*Task instructions*
Copy out every line from the records that includes "agent".

*Extracted entries*

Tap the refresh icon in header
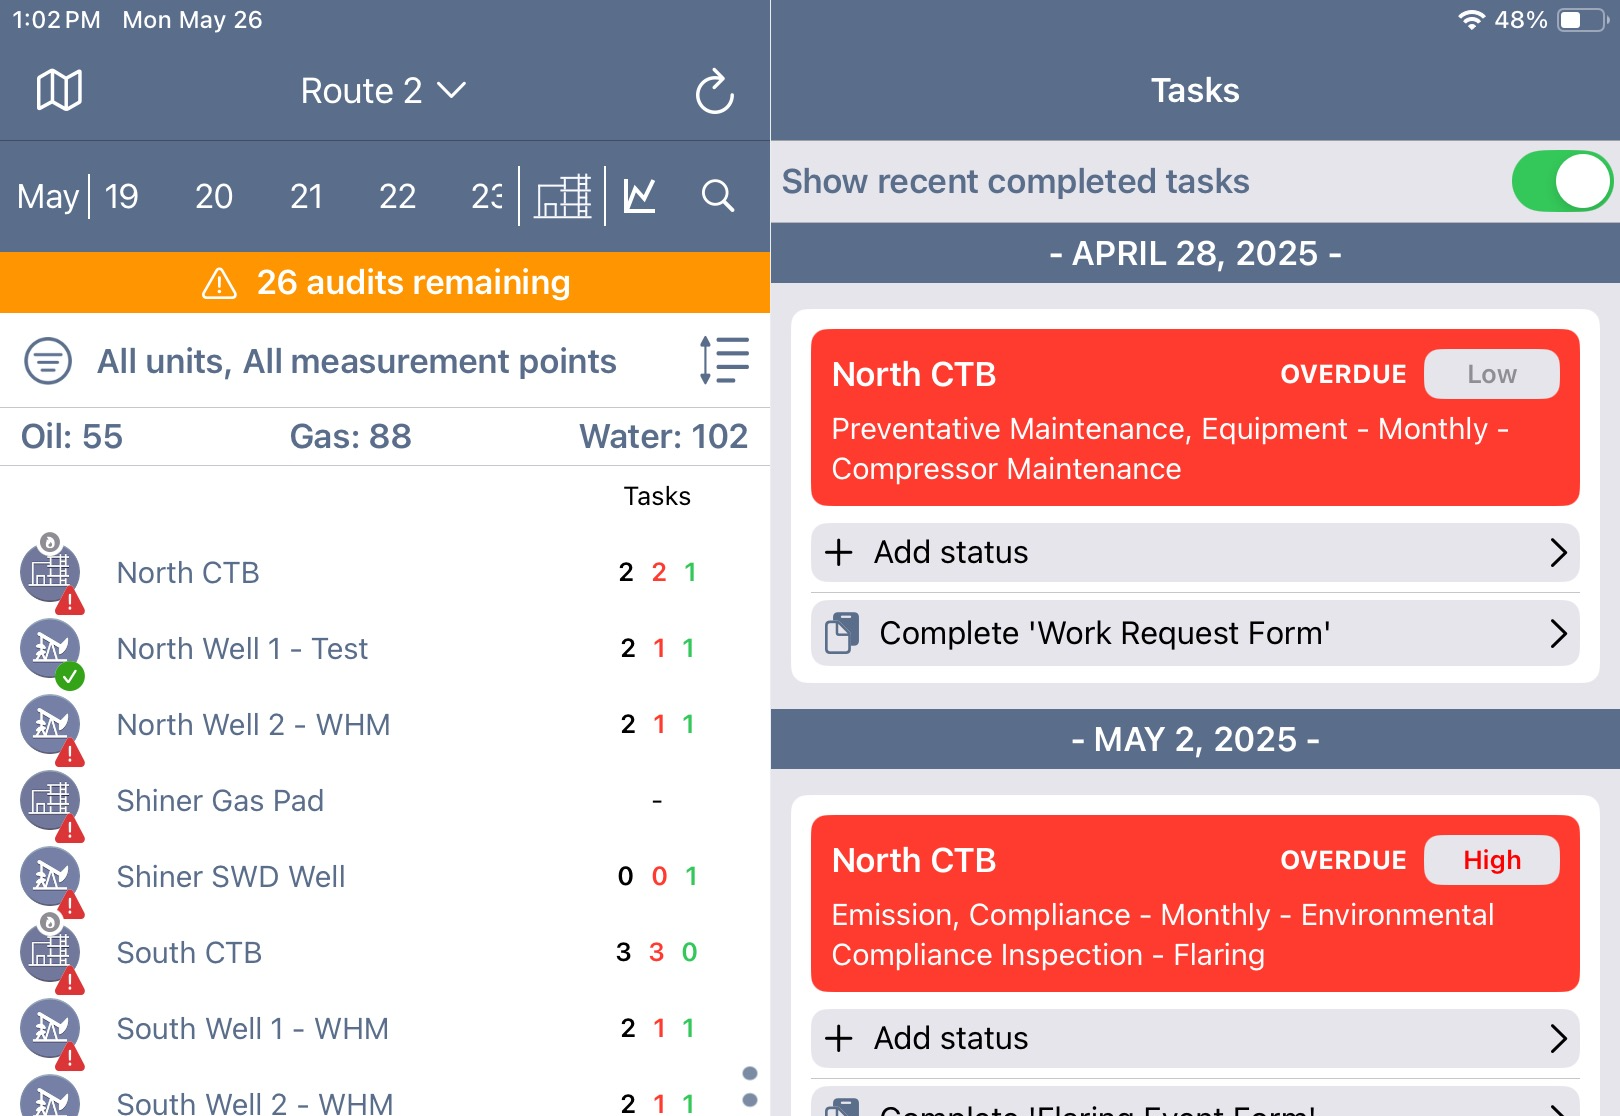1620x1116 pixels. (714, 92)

---

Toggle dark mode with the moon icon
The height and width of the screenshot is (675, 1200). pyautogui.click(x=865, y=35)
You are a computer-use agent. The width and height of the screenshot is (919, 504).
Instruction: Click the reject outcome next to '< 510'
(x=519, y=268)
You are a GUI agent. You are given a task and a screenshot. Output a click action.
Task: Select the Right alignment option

--

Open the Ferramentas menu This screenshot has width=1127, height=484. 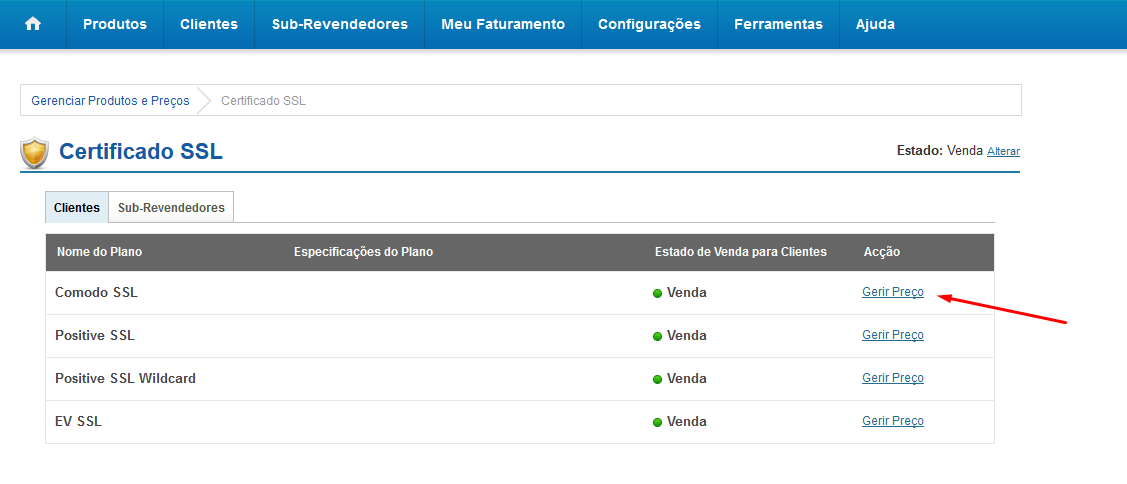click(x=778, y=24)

*The completed task*
You are a computer-use agent. The width and height of the screenshot is (919, 504).
You are a GUI agent. You are given a task and a screenshot. Output a click action.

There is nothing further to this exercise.